Please reproduce the whole listing below line for line, changing nothing.

* Start *

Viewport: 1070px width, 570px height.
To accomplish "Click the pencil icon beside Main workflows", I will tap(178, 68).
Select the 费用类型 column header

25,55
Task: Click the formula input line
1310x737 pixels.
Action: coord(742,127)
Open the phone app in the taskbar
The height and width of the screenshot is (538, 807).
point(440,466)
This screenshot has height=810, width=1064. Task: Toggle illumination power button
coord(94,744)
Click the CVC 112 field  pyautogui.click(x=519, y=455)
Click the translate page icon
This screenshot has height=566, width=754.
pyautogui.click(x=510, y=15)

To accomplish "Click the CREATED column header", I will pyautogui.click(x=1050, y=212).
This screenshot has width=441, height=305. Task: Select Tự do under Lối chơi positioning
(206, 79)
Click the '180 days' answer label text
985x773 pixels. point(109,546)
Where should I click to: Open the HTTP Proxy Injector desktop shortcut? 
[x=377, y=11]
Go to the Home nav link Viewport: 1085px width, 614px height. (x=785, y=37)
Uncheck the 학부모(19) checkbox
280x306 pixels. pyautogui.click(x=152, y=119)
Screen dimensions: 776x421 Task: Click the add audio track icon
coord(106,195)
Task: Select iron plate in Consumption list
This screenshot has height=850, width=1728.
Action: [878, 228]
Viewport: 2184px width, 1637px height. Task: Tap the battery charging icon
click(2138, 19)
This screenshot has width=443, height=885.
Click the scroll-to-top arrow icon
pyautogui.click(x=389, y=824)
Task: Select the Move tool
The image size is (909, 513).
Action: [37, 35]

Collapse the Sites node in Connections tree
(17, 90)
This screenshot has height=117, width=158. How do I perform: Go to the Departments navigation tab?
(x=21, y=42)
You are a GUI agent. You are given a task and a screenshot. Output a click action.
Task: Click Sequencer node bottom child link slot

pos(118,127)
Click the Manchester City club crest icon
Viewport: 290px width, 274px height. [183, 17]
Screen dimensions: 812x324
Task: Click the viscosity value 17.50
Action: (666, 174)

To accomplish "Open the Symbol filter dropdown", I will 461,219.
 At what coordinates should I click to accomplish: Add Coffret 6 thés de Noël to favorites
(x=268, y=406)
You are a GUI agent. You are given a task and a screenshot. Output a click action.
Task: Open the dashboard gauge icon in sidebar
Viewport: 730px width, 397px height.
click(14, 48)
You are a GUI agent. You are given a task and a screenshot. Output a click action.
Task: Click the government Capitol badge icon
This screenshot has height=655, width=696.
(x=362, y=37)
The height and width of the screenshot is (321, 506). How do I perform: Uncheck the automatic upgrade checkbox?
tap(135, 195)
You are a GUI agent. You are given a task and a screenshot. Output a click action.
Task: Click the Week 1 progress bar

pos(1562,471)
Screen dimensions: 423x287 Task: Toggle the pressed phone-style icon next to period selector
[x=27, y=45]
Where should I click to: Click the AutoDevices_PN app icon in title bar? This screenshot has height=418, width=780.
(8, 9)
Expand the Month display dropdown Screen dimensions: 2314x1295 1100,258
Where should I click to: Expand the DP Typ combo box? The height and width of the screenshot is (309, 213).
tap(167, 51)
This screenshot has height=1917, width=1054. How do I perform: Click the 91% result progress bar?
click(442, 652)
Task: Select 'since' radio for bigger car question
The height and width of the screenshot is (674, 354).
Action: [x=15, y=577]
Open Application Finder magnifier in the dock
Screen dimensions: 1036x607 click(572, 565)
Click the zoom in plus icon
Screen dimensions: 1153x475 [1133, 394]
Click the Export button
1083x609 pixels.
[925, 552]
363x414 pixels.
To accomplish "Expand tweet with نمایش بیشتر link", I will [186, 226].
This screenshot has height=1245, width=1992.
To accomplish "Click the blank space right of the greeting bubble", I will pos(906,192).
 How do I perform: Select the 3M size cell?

* End *

== Exercise result ==
Viewport: 1070px width, 570px height.
To accomplish "Click the pencil icon beside Main workflows", I will tap(178, 68).
Select the 费用类型 column header

25,55
Task: Click the formula input line
1310x737 pixels.
Action: coord(742,127)
Open the phone app in the taskbar
The height and width of the screenshot is (538, 807).
point(440,466)
This screenshot has height=810, width=1064. Task: Toggle illumination power button
coord(94,744)
Click the CVC 112 field  pyautogui.click(x=519, y=455)
Click the translate page icon
This screenshot has height=566, width=754.
pyautogui.click(x=510, y=15)

To accomplish "Click the CREATED column header", I will pyautogui.click(x=1050, y=212).
This screenshot has width=441, height=305. Task: Select Tự do under Lối chơi positioning
(206, 79)
Click the '180 days' answer label text
985x773 pixels. point(109,546)
Where should I click to: Open the HTTP Proxy Injector desktop shortcut? 
[x=377, y=11]
Go to the Home nav link Viewport: 1085px width, 614px height. (x=785, y=37)
Uncheck the 학부모(19) checkbox
280x306 pixels. pyautogui.click(x=152, y=119)
Screen dimensions: 776x421 Task: Click the add audio track icon
coord(106,195)
Task: Select iron plate in Consumption list
This screenshot has height=850, width=1728.
Action: [878, 228]
Viewport: 2184px width, 1637px height. Task: Tap the battery charging icon
click(2138, 19)
This screenshot has width=443, height=885.
Click the scroll-to-top arrow icon
pyautogui.click(x=389, y=824)
Task: Select the Move tool
The image size is (909, 513).
Action: [37, 35]

Collapse the Sites node in Connections tree
(17, 90)
This screenshot has height=117, width=158. How do I perform: Go to the Departments navigation tab?
(x=21, y=42)
You are a GUI agent. You are given a task and a screenshot. Output a click action.
Task: Click Sequencer node bottom child link slot

pos(118,127)
Click the Manchester City club crest icon
Viewport: 290px width, 274px height. [183, 17]
Screen dimensions: 812x324
Task: Click the viscosity value 17.50
Action: (666, 174)

To accomplish "Open the Symbol filter dropdown", I will 461,219.
 At what coordinates should I click to accomplish: Add Coffret 6 thés de Noël to favorites
(x=268, y=406)
You are a GUI agent. You are given a task and a screenshot. Output a click action.
Task: Open the dashboard gauge icon in sidebar
Viewport: 730px width, 397px height.
click(14, 48)
You are a GUI agent. You are given a task and a screenshot. Output a click action.
Task: Click the government Capitol badge icon
This screenshot has height=655, width=696.
(x=362, y=37)
The height and width of the screenshot is (321, 506). How do I perform: Uncheck the automatic upgrade checkbox?
tap(135, 195)
You are a GUI agent. You are given a task and a screenshot. Output a click action.
Task: Click the Week 1 progress bar

pos(1562,471)
Screen dimensions: 423x287 Task: Toggle the pressed phone-style icon next to period selector
[x=27, y=45]
Where should I click to: Click the AutoDevices_PN app icon in title bar? This screenshot has height=418, width=780.
(8, 9)
Expand the Month display dropdown Screen dimensions: 2314x1295 1100,258
Where should I click to: Expand the DP Typ combo box? The height and width of the screenshot is (309, 213).
tap(167, 51)
This screenshot has height=1917, width=1054. How do I perform: Click the 91% result progress bar?
click(442, 652)
Task: Select 'since' radio for bigger car question
The height and width of the screenshot is (674, 354).
Action: [x=15, y=577]
Open Application Finder magnifier in the dock
Screen dimensions: 1036x607 click(572, 565)
Click the zoom in plus icon
Screen dimensions: 1153x475 [1133, 394]
Click the Export button
1083x609 pixels.
[925, 552]
363x414 pixels.
To accomplish "Expand tweet with نمایش بیشتر link", I will [186, 226].
This screenshot has height=1245, width=1992.
To accomplish "Click the blank space right of the greeting bubble", I will pos(906,192).
 How do I perform: Select the 3M size cell?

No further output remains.